Conclusions and perspectives

As the newly emerging endogenous ncRNAs, circRNAs are being given more attention and have become a hot spot in cancer research. CircRNAs generated from pre-mRNAs back-splicing, they are conserved, abundant, stable, and considered as important regulators of multiple physiological and pathological processes. The rapid advances of high-throughput detection technology have allowed a large number of differentially expressed circRNAs to be detected in ESCC tissues. As described above, many studies on circRNAs related to ESCC have provided convincing evidence that circRNAs participate in ESCC cell proliferation, migration, invasion, apoptosis, and therapy resistance. CircRNAs perform highly specifically roles in tissues and cells, making them have the opportunity to become valuable prognostic and diagnostic biomarkers for ESCC. Furthermore, the unique properties of circRNAs on conformation, stability and immunogenicity will be of interest to explore RNA circle-based technologies, which include regulating innate immune responses, serving as sponges of cellular miRNAs and as aptamers to interfere with intracellular processes [132]. The research on those innovative technologies may open up a novel field in diagnosis and treatment of many diseases.
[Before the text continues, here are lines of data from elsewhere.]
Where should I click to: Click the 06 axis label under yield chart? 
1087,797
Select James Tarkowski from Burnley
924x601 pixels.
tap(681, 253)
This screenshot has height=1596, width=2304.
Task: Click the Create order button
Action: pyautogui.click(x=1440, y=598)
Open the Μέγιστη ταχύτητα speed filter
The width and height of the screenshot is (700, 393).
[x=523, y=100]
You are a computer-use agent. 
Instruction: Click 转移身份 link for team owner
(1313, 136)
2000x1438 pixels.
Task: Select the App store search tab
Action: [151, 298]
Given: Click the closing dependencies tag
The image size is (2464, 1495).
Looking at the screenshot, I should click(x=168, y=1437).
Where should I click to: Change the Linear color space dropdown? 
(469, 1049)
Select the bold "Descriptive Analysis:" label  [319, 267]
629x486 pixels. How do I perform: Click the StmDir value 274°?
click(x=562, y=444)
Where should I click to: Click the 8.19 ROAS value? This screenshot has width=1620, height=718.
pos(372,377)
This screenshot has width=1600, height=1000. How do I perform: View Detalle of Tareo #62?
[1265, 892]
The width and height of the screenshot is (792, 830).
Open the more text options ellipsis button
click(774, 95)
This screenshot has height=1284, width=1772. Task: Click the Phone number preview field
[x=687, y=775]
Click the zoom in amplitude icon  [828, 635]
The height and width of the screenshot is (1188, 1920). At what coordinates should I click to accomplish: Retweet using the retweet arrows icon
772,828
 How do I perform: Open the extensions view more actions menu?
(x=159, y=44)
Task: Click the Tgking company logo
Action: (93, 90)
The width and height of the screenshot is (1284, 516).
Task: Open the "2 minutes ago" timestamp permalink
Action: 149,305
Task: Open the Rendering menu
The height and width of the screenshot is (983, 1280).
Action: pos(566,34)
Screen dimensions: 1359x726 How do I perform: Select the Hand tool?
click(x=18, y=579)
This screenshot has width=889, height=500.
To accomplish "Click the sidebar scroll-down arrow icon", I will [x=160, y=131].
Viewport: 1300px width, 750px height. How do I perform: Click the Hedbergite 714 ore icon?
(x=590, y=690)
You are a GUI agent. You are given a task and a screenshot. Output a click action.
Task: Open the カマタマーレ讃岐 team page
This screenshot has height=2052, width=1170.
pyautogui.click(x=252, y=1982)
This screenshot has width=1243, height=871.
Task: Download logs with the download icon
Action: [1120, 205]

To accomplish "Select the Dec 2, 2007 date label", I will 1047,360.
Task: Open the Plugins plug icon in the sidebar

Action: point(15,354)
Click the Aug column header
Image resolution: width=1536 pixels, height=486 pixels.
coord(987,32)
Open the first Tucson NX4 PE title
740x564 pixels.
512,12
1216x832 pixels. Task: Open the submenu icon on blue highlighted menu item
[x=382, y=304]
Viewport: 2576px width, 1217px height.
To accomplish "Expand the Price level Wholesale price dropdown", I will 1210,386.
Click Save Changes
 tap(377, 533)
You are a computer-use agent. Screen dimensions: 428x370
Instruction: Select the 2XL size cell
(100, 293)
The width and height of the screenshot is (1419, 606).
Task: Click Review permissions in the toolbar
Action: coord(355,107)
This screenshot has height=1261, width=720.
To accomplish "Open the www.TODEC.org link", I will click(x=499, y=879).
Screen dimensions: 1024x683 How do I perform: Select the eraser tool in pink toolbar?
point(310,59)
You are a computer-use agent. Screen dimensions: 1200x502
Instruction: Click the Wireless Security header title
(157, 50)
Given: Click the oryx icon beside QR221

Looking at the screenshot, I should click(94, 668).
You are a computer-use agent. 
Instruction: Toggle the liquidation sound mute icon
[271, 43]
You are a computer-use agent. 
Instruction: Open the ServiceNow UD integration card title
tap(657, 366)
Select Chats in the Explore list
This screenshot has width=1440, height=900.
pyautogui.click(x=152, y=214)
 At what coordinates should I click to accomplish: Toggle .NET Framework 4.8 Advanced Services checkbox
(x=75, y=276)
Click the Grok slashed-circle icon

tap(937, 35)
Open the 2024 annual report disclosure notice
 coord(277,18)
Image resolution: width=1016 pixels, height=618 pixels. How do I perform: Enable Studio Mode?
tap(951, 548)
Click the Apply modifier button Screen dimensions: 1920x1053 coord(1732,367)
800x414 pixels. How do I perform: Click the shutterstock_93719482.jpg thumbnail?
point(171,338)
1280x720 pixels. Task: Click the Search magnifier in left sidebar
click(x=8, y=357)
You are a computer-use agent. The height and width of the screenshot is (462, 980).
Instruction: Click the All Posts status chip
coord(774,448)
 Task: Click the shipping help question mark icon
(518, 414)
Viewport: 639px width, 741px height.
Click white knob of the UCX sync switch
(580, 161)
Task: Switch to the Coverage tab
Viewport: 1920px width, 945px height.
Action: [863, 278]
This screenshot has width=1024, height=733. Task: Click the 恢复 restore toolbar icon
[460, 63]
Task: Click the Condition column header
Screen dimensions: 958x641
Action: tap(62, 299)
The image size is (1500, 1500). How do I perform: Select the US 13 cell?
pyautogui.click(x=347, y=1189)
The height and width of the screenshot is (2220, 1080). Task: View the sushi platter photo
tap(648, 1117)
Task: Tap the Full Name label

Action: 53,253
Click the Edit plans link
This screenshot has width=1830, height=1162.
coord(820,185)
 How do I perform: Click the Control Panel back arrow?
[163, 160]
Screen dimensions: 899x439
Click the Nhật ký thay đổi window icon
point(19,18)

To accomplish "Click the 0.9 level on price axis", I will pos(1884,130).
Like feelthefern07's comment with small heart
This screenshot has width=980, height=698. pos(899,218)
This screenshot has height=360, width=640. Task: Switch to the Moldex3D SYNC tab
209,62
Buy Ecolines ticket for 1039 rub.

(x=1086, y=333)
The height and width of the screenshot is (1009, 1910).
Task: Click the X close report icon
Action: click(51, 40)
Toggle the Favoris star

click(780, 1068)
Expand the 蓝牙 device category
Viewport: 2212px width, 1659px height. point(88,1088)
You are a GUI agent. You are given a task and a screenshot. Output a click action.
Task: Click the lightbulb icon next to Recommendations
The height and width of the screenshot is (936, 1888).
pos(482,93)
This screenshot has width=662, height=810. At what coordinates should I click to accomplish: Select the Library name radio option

A growing body of reports underlines the importance of circRNAs in ESCC and its strong correlation with ESCC pathophysiological feature. And a sea of innovative research on the application of circRNAs is already in full swing. However, not a single circRNA-based medical application has been approved so far. Compared with miRNA and lncRNA research, circRNAs research is still at its sunrise and has many challenges and problems need to be solved. For instance, the mechanism of circRNAs biogenesis, translocation and degradation is still largely unknown. More comprehensive understanding of this mechanism may help the development of novel technologies. Additionally, reports on the functions of circRNAs in ESCC mainly focused on miRNA sponges, but the function of binding protein and coding potential of circRNAs still lags behind. In fact, only a small portion of circRNAs potential capability have been identified, so it is imperative to further elucidate whether there are other unknown effects. How to facilitate the translation of circRNAs research to the clinical setting is the ultimate goal at present. Firstly, novel technologies and detection methods are required to settle the problem of circRNAs low abundance in biological samples and further improve the quality and precision of detection. Besides, their application as noninvasive biomarkers will need a large pool of tumor samples for verification. Studies can focus on building combined detection methods to gain better diagnostic value. At last, more clinical statistics are needed to build the appropriate collection methods and cutoff values of specific circRNAs in tumor diagnosis. Looking forward, despite the limitations mentioned above, with the explosion in RNA circle-based technologies and in-depth understanding of the features and functions of circRNAs, this type of non-coding RNAs will unveil its translational relevance in ESCC prevention, diagnosis and treatment.